>> Begin Given information
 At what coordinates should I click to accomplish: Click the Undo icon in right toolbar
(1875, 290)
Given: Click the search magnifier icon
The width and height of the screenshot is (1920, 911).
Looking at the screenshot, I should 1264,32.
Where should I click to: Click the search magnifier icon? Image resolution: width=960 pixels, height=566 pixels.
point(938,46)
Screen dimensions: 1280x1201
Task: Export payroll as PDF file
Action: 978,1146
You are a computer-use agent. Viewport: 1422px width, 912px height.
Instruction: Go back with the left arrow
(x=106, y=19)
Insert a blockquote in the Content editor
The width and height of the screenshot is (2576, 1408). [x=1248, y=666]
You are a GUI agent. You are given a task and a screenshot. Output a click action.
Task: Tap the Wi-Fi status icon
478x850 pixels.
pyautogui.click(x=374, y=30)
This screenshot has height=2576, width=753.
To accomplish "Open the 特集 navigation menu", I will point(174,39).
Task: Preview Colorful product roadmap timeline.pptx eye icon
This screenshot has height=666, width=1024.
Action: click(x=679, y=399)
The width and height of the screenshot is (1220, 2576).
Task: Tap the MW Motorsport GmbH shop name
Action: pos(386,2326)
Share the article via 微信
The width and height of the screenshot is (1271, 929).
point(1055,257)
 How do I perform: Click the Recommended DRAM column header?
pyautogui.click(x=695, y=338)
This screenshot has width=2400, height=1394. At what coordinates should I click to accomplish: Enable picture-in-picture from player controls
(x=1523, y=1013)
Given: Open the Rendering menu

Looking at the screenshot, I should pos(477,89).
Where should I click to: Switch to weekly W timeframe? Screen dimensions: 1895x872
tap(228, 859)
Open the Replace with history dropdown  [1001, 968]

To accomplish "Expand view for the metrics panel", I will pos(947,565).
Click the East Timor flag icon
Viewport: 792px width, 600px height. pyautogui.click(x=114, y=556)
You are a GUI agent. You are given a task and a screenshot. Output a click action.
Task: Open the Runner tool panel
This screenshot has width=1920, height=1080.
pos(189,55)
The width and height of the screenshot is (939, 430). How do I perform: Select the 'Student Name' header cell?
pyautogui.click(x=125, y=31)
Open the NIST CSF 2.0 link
>> End Given information
Aim of the task:
Please reproduce all of the material above line for line, without changing anything.

Task answer:
 At what coordinates should I click to accomplish: Click the Undo icon in right toolbar
(1875, 290)
Given: Click the search magnifier icon
The width and height of the screenshot is (1920, 911).
Looking at the screenshot, I should 1264,32.
Where should I click to: Click the search magnifier icon? Image resolution: width=960 pixels, height=566 pixels.
point(938,46)
Screen dimensions: 1280x1201
Task: Export payroll as PDF file
Action: 978,1146
You are a computer-use agent. Viewport: 1422px width, 912px height.
Instruction: Go back with the left arrow
(x=106, y=19)
Insert a blockquote in the Content editor
The width and height of the screenshot is (2576, 1408). [x=1248, y=666]
You are a GUI agent. You are given a task and a screenshot. Output a click action.
Task: Tap the Wi-Fi status icon
478x850 pixels.
pyautogui.click(x=374, y=30)
This screenshot has height=2576, width=753.
To accomplish "Open the 特集 navigation menu", I will point(174,39).
Task: Preview Colorful product roadmap timeline.pptx eye icon
This screenshot has height=666, width=1024.
Action: click(x=679, y=399)
The width and height of the screenshot is (1220, 2576).
Task: Tap the MW Motorsport GmbH shop name
Action: pos(386,2326)
Share the article via 微信
The width and height of the screenshot is (1271, 929).
point(1055,257)
 How do I perform: Click the Recommended DRAM column header?
pyautogui.click(x=695, y=338)
This screenshot has width=2400, height=1394. At what coordinates should I click to accomplish: Enable picture-in-picture from player controls
(x=1523, y=1013)
Given: Open the Rendering menu

Looking at the screenshot, I should pos(477,89).
Where should I click to: Switch to weekly W timeframe? Screen dimensions: 1895x872
tap(228, 859)
Open the Replace with history dropdown  [1001, 968]

To accomplish "Expand view for the metrics panel", I will pos(947,565).
Click the East Timor flag icon
Viewport: 792px width, 600px height. pyautogui.click(x=114, y=556)
You are a GUI agent. You are given a task and a screenshot. Output a click action.
Task: Open the Runner tool panel
This screenshot has width=1920, height=1080.
pos(189,55)
The width and height of the screenshot is (939, 430). How do I perform: Select the 'Student Name' header cell?
pyautogui.click(x=125, y=31)
Open the NIST CSF 2.0 link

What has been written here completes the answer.